Records excerpted from a collection:
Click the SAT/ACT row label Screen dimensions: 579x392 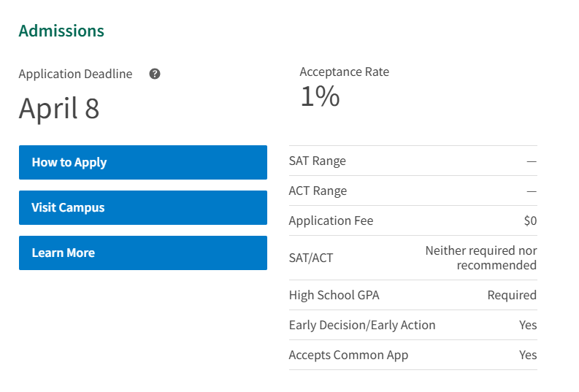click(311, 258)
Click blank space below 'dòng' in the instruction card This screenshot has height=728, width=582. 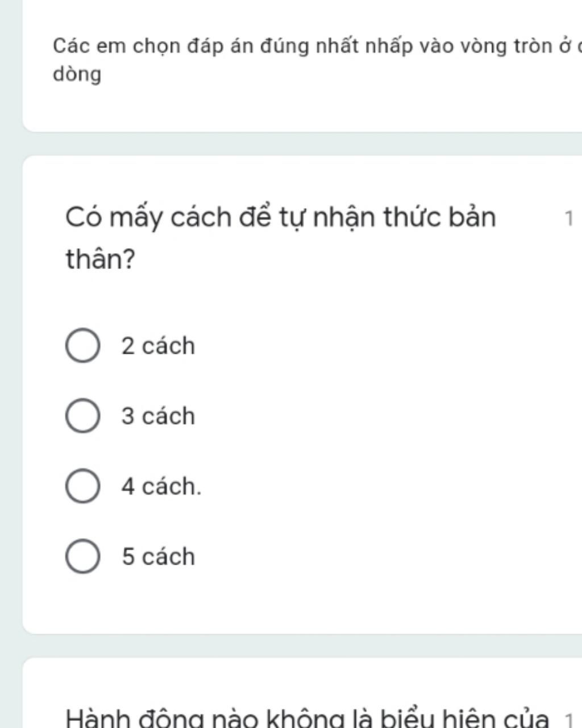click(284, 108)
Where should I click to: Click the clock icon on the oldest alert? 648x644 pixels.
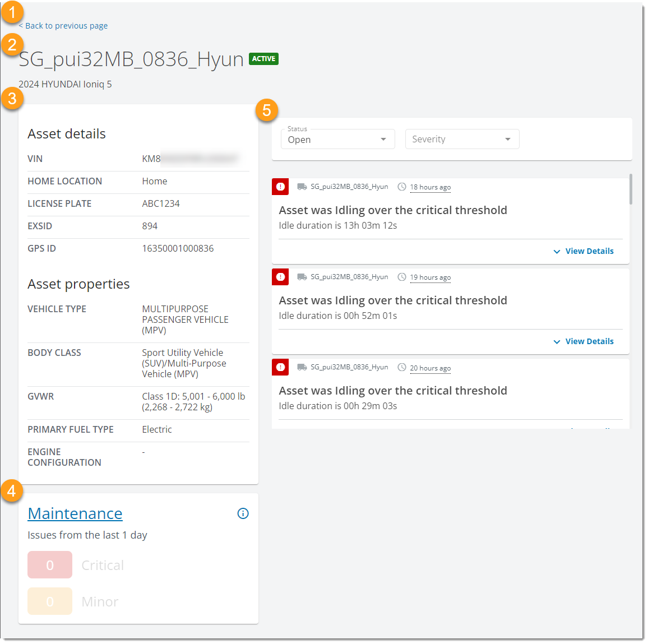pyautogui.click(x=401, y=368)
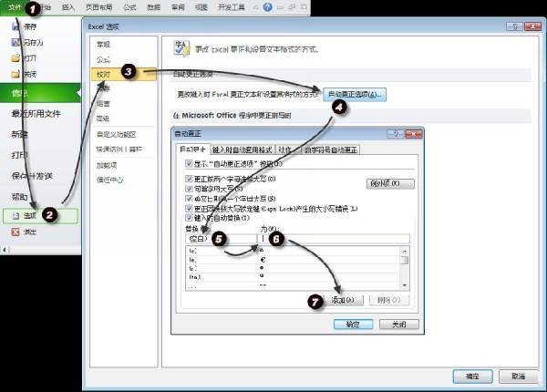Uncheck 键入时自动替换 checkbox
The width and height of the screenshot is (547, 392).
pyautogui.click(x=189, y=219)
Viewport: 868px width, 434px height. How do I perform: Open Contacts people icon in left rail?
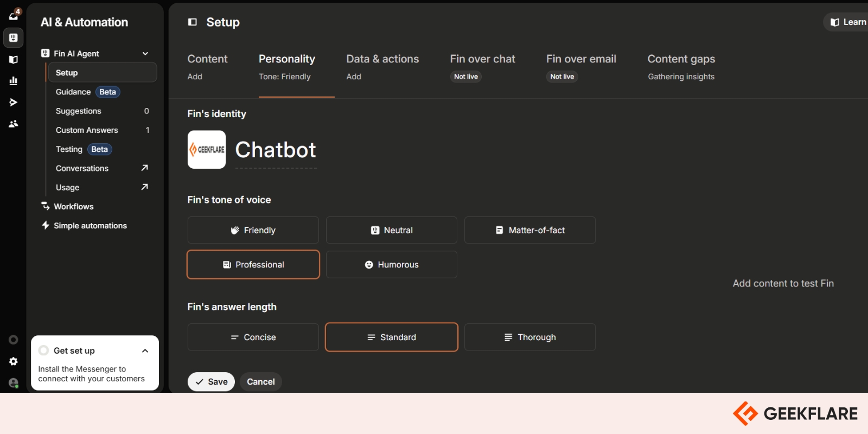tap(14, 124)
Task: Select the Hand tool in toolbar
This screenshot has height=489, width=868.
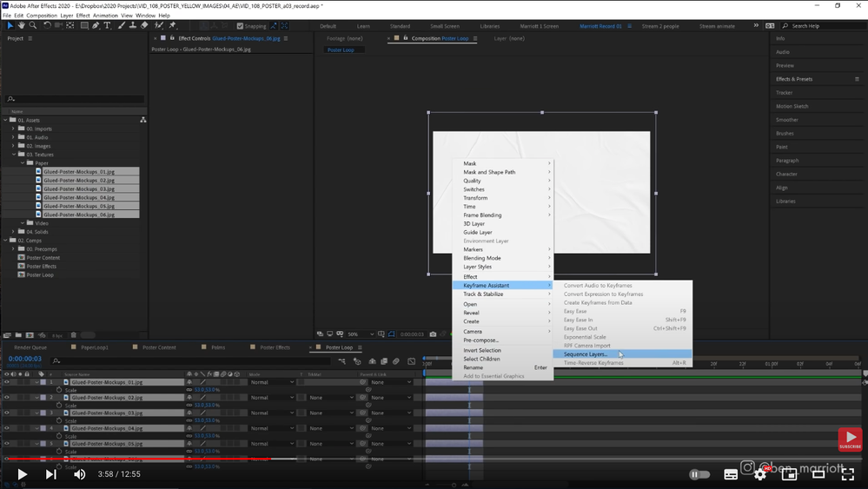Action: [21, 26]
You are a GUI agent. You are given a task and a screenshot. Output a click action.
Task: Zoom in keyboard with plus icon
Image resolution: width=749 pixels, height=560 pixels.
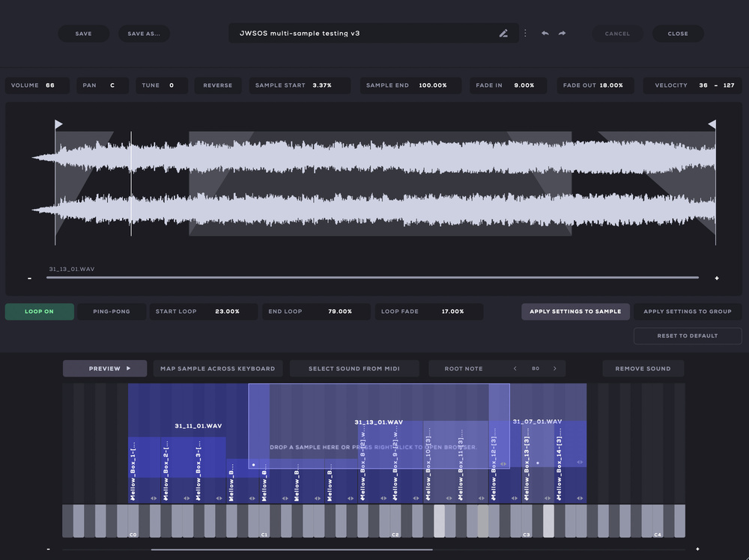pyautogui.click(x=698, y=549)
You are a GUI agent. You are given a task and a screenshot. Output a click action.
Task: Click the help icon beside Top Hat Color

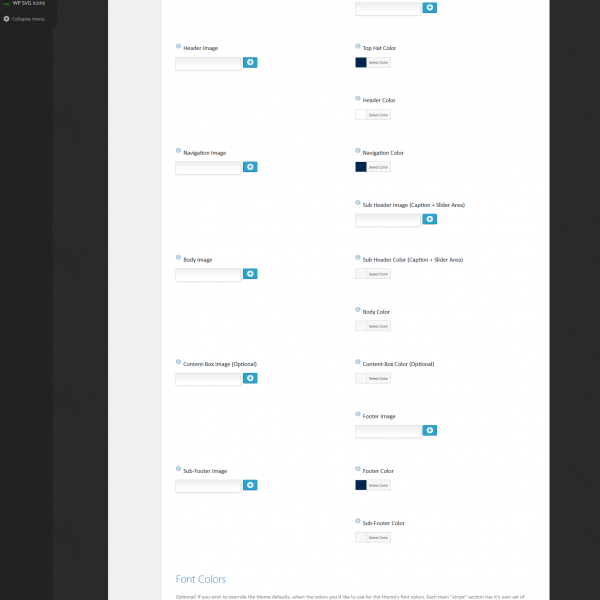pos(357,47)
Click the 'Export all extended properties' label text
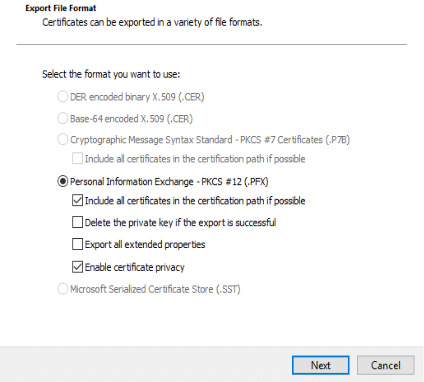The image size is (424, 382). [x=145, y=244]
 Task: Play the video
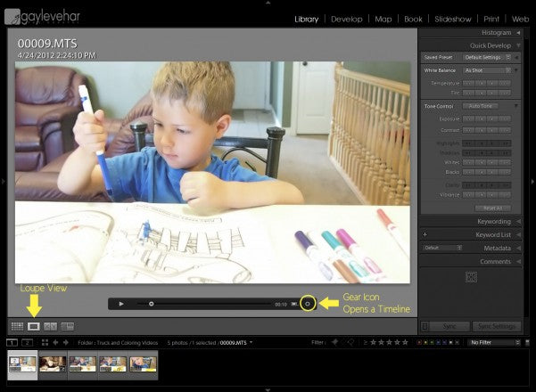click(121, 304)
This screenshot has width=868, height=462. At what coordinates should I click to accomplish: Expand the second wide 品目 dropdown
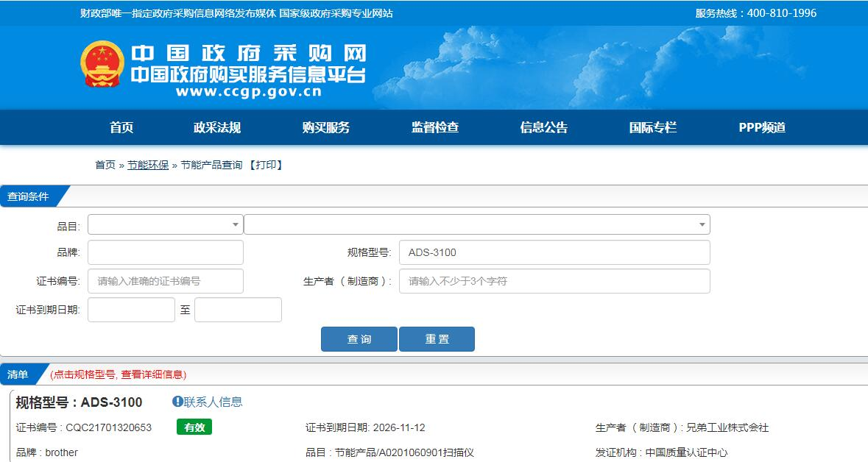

What is expected:
All lines from the one bearing "Task: Click the" through the last line of the records, and only those, should be duplicated exactly; no picture belongs in the copy.

Reply:
Task: Click the help icon beside Top Hat Color

pos(357,47)
Click the 'Export all extended properties' label text
The image size is (424, 382). [x=145, y=244]
 Task: Play the video
click(121, 304)
This screenshot has width=868, height=462. At what coordinates should I click to accomplish: Expand the second wide 品目 dropdown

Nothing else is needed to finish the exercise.